L’attaque est déclenchée à la Conférence Mondiale de 1949 en Norvège par les « Boy Scouts of America ». Cette virulence des B.S.A. est nouvelle. Le rapport de Lazlo Nagy cite un témoignage d’un chef scout américain qui indique que la promesse des louveteaux chez les B.S.A. ne comportait pas de référence à Dieu avant l’immédiate après-guerre et que la religiosité dans ce Mouvement se contentait alors d’être vaguement panthéiste. En fait cela devait dépendre des unités, dans la mesure où nombre d’entre elles étaient parrainées par diverses églises. Un fort renforcement de la référence à Dieu à partir des années cinquante coïnciderait avec la frappe des dollars avec « in God We Trust » et le serment quotidien d’allégeance dans les écoles. En fait, ce témoin se trompe sur ce point, puisque c’est depuis 1938 que la devise « in God We Trust », adoptée officiellement en 1956, figure sur toutes les pièces américaines. Toujours est-il que j’ai moi-même le souvenir d’une présence plutôt faible de la religiosité dans les activités scoutes américaines en 1949, non encore touchées par l’émergence de professions de foi virulentes dans les discours officiels des B.S.A. à cette date. Ils sont alors évidemment à la pointe des antagonismes contre le bloc communiste.

L’attaque des B.S.A. contre les associations avec double promesse à la Conférence Internationale de 1949 aboutit à un vote 72 pour et 72 contre, sans conséquence grâce à la sagesse du président Dan Spry. Cependant, de façon parfaitement contradictoire, l’association des Scouts Polonais est exclue du Scoutisme Mondial en 1950, soi-disant en raison de la non référence à Dieu, en réalité bien entendu pour des raisons politiques. Cette même année, le Bureau International du Scoutisme intervient auprès des E.D.F. pour s’inquiéter de leur réelle neutralité (et de l’introduction de la coéducation). Il s’ensuit un vigoureux échange de correspondance entre le Bureau International et le Comité Directeur des E.D.F.. Ce dernier s’indigne à juste titre qu’on puisse lui demander l’assurance qu’aucun responsable ne se livre à de la propagande antireligieuse.

━━━━━━━━━━

--- EXERCICE ÉCRIT ---
Recopiez le passage du texte sur le scoutisme qui commence à « L’attaque des B.S.A. » et se termine à « la propagande antireligieuse. », en remplaçant « vigoureux » par « abondant ». Le matériel ci-après n’est pas utile pour l’exercice.

--- DONNÉES ENREGISTRÉES ---
━━━━━━━━━━

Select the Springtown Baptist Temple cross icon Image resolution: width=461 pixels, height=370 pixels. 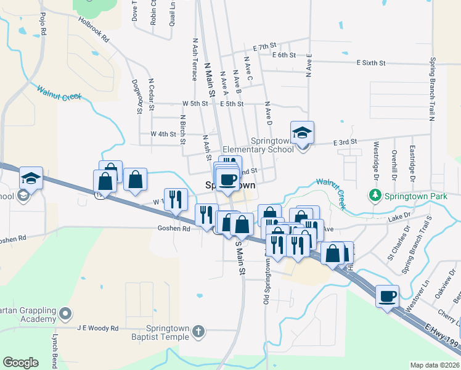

━━━━━━━━━━

--- RÉPONSE ---
L’attaque des B.S.A. contre les associations avec double promesse à la Conférence Internationale de 1949 aboutit à un vote 72 pour et 72 contre, sans conséquence grâce à la sagesse du président Dan Spry. Cependant, de façon parfaitement contradictoire, l’association des Scouts Polonais est exclue du Scoutisme Mondial en 1950, soi-disant en raison de la non référence à Dieu, en réalité bien entendu pour des raisons politiques. Cette même année, le Bureau International du Scoutisme intervient auprès des E.D.F. pour s’inquiéter de leur réelle neutralité (et de l’introduction de la coéducation). Il s’ensuit un abondant échange de correspondance entre le Bureau International et le Comité Directeur des E.D.F.. Ce dernier s’indigne à juste titre qu’on puisse lui demander l’assurance qu’aucun responsable ne se livre à de la propagande antireligieuse.